Looking over Osoyoos Lake in the Okanagan-Similkameen A area

The front door of the Lower Similkameen Indian Band office swings open every few minutes with a visitor or a band member. Nestled in the middle of the main street of the dry, mountainous town of Keremeos, B.C, the band council and Chief are always busy handling issues of health, education, culture and language preservation, social well-being, and the environment. All of these issues are complicated further by an expanding population. The Okanagan-Similkameen region of B.C. has the highest rate of migration in the province, so it has become important to both band leadership and community health planners to consider what effects these activities have on the health and well-being of the Similkameen people of the Okanagan Territory. Like many of their Indigenous counterparts in Canada, Indigenous peoples of B.C.’s Southern Interior are struggling to keep their way of life and their health intact in the face of these changes.

Growing populations, industrial development, resource extraction, housing, and municipal boundary expansion have put extreme pressures on the water and terrestrial resources of the Okanagan-Similkameen. And for the Similkameen People, the health of the land and the health of the people are inextricably linked. The ability to move freely within the territory to gather medicines and food, and to hunt, pray, and live has been profoundly restricted by the tourism industry in the Okanagan-Similkameen Valleys.

To live in a healthy way, Indigenous people, and arguably all people, need access to the land. Yet much of the health policy debate in Canada is categorical, separating health, the environment, family, food, and recreation into isolated entities. The Indigenous perspective tends to be more holistic or community-based, incorporating all these entities into a broader concept of health. Currently, the Similkameen people are working to translate ancient teachings into contemporary community plans for improved health. In the past, the sustainable management of the environment was necessary and vital since it functioned as both the grocery store and the pharmacy. Today, indigenous communities don’t have sufficient access to today’s costly organic foods because of high poverty and unemployment rates.
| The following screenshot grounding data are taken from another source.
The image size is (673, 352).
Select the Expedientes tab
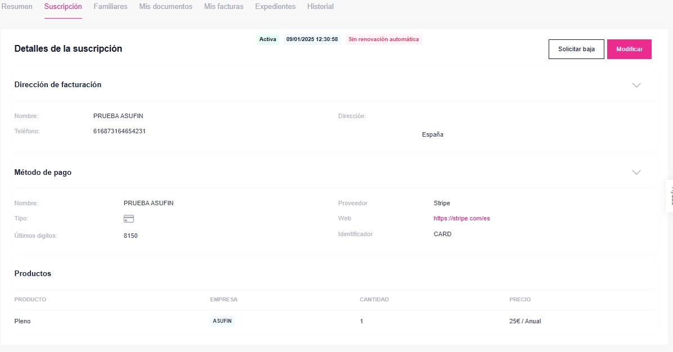pyautogui.click(x=275, y=7)
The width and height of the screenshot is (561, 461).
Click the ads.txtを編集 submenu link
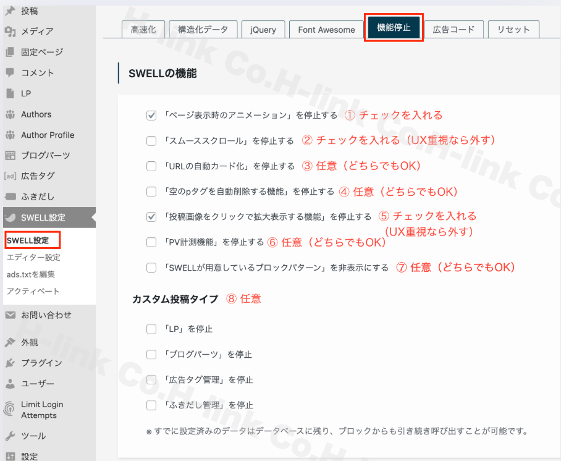coord(31,274)
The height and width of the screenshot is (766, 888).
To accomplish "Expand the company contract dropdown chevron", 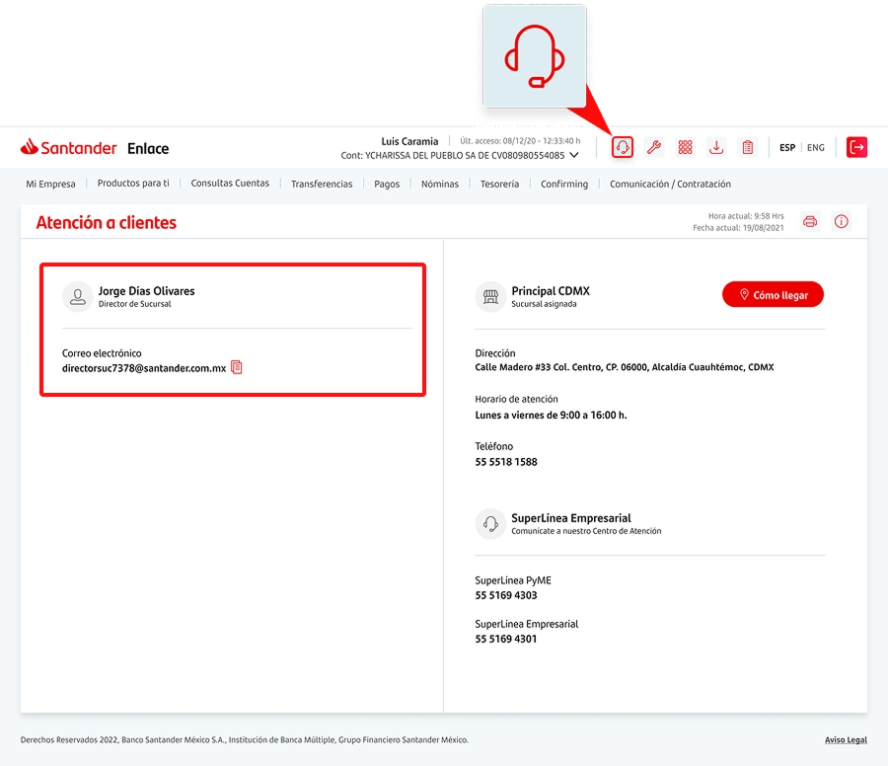I will (x=574, y=155).
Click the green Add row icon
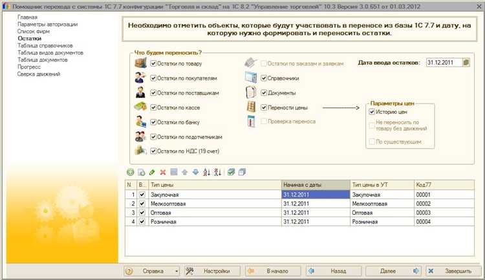This screenshot has width=485, height=280. (130, 172)
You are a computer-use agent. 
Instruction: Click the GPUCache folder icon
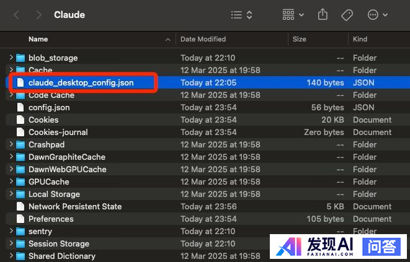coord(20,181)
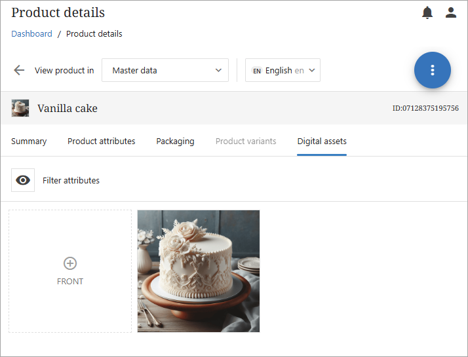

Aboriginal people have three times the national average of diabetes, and are more likely to have heart disease than their non-Indigenous counterparts. What’s more, Aboriginal men can be expected to live 8.1 years less, and Aboriginal women 5.5 years less, than their non-Aboriginal counterparts. This is despite the fact that both Aboriginal and non-Aboriginal communities may be physically located in the same proximity to conventional health care facilities, such as in the case of the Similkameen People. However, unemployment, poverty, and continued health care coverage cuts by Health Canada’s non-insured health benefits program is a large part of what creates this inequality. Differences in mental health are prominent as well: tragically, suicide by First Nations people is nearly three times the 2001 Canadian rate. While there are many causal factors that can be attributed to these differences, food and lifestyle are one part of that equation. Food was once solely hunted and gathered, and healthy diets were drawn from fish, plants, and animals from the land. This stands in contrast to contemporary society’s sedentary lifestyle with high-calorie and low-quality foods making up a large part of the diet--which is indeed true for many Canadians. Most Indigenous people still supplement their livelihoods with hunting and gathering despite contemporary contexts and confines.

Community policymakers, take note: First Nations peoples are creating their own community health plans that incorporate local knowledge and understanding. Using Indigenous ways of knowing and doing, and considering this in all health policy creation, is an important way forward in moving from the categorical to the holistic. Given the ever-heated debate on health policy reform, this Indigenous perspective serves to deconstruct the way “Westerners” view health and should inform all Canadian community health policies, specifically where they affect Indigenous people.